Em um bar de São Francisco, Christina Walters sustenta uma regra de autoproteção: não idealizar encontro algum. Em “Tudo Para Ficar Com Ele”, Roger Kumble acompanha a quebra dessa regra ao juntar Cameron Diaz, Christina Applegate e Selma Blair num enredo em que uma noite inesperadamente boa com Peter Donahue termina em sumiço, e a protagonista precisa decidir se corre atrás do homem ou se mantém a indiferença que lhe dá abrigo.

A decisão de partir vem menos de romantismo e mais de incômodo. Christina quer uma explicação para um vazio que abriu depressa, e Courtney, a amiga alérgica a pausas, empurra o plano com a certeza de quem transforma constrangimento em combustível. Jane topa porque enxerga o outro risco: deixar Christina sozinha com uma história que ela mesma já não sabe contar direito. O obstáculo é simples e cruel: quase não há pista, só um primeiro nome e a sensação de que o tempo encolhe.

A estrada e o preço social da busca

Daí a busca vira estrada, com saídas de rodovia e placas verdes prometendo cidades como se oferecessem consolo. O objetivo é direto: alcançar Peter antes do casamento do irmão, evento que funciona como prego no mapa. A viagem cobra uma taxa social a cada parada, porque as três entram em lugares onde a liberdade feminina é elogiada na conversa e patrulhada no olhar.
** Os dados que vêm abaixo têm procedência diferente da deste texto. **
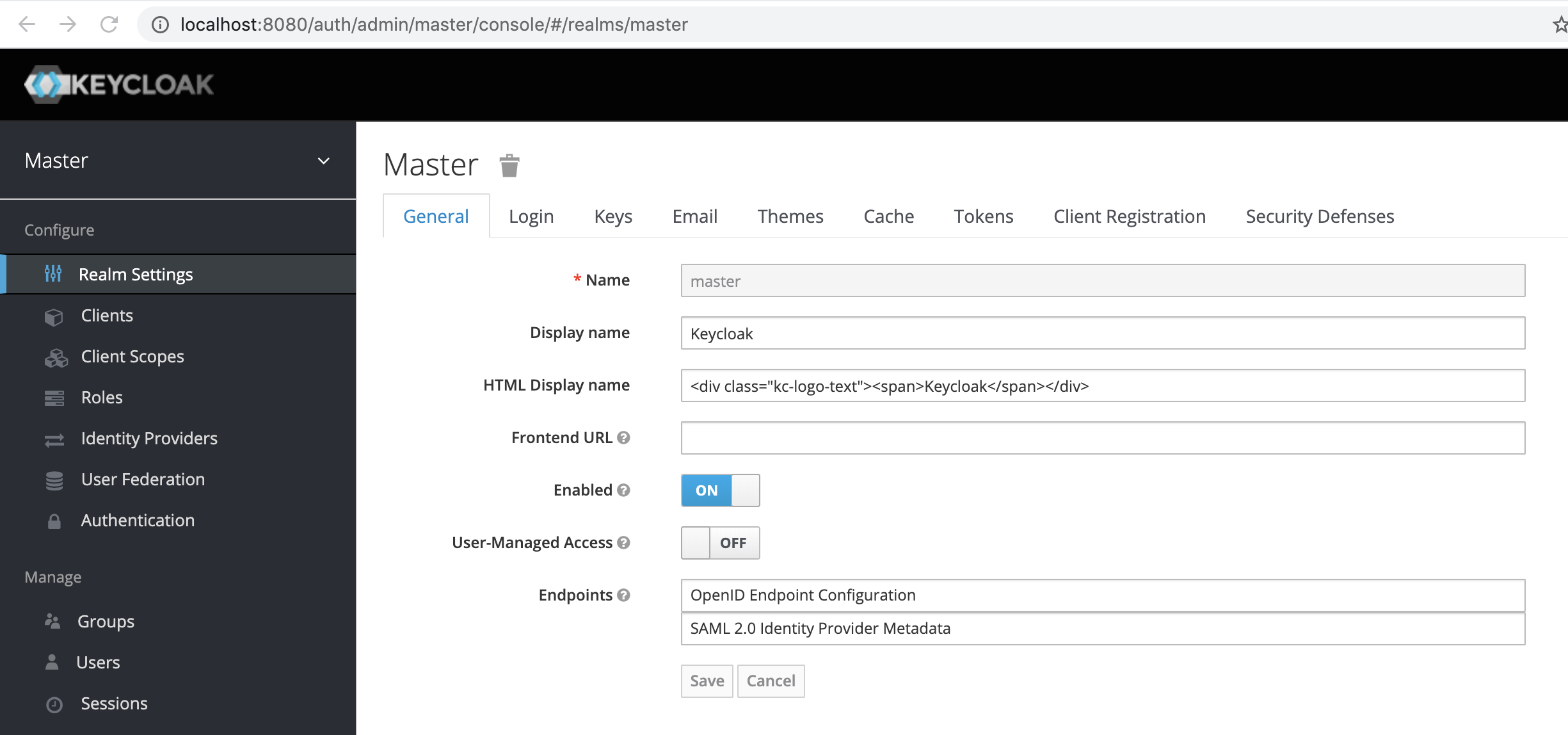Screen dimensions: 1568x735
Task: Expand the Master realm selector dropdown
Action: point(323,160)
O riso nasce desse atrito: elas avançam por desejo e trombam no inventário de gente pronta para medir, classificar, comentar.
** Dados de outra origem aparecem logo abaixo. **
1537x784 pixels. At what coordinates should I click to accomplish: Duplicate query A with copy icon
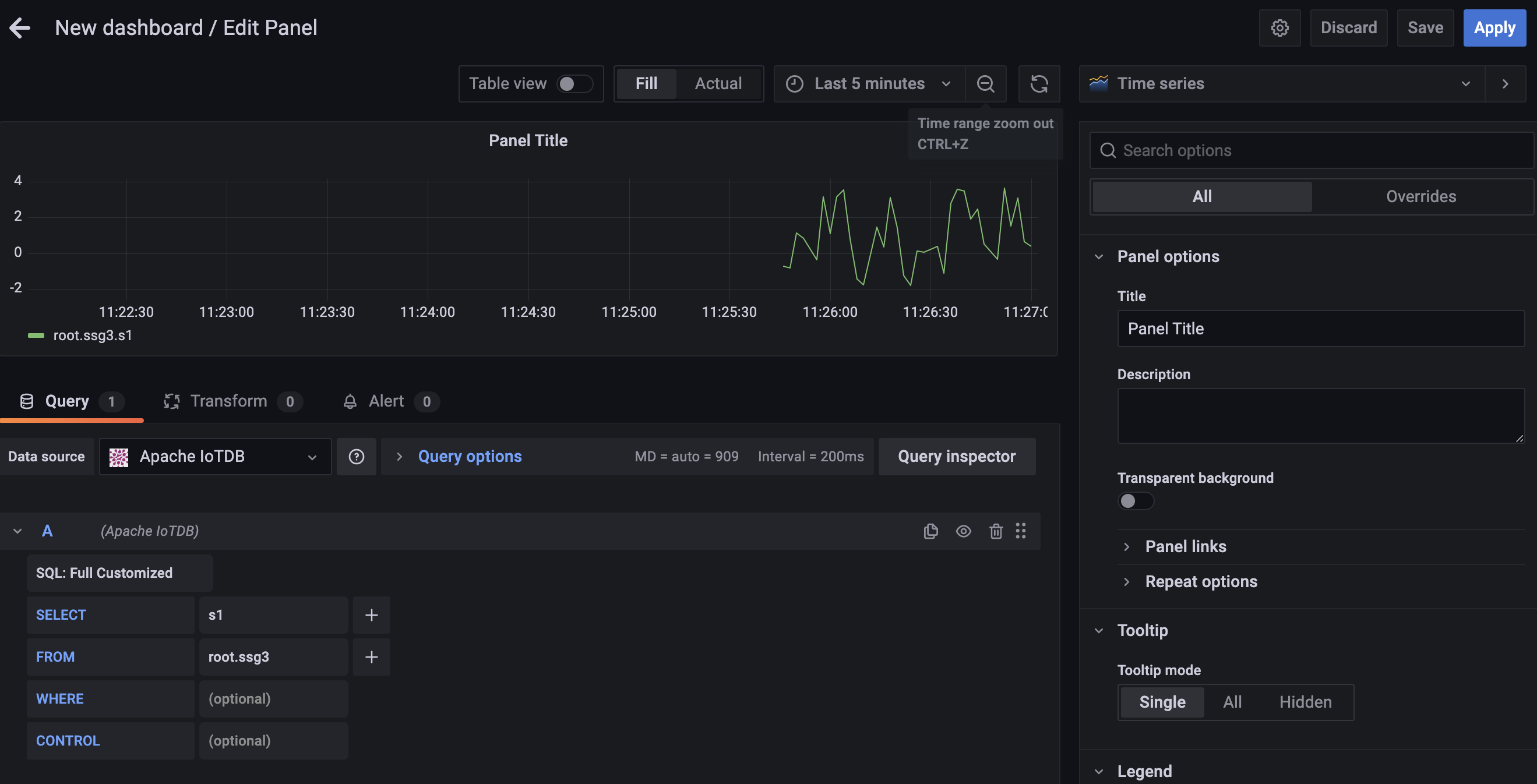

No caminho, Christina precisa repintar a própria imagem enquanto toma decisões que a contradizem. Ela liga, desliga, reescreve frases antes de soltar uma palavra. A motivação é segurar o controle; o obstáculo é que, ali, controle escorre pelos dedos a cada quilômetro. Quando força coragem, paga com humilhação. Quando tenta recuar, paga com ressentimento, e esse ressentimento encontra endereço fácil nas amigas.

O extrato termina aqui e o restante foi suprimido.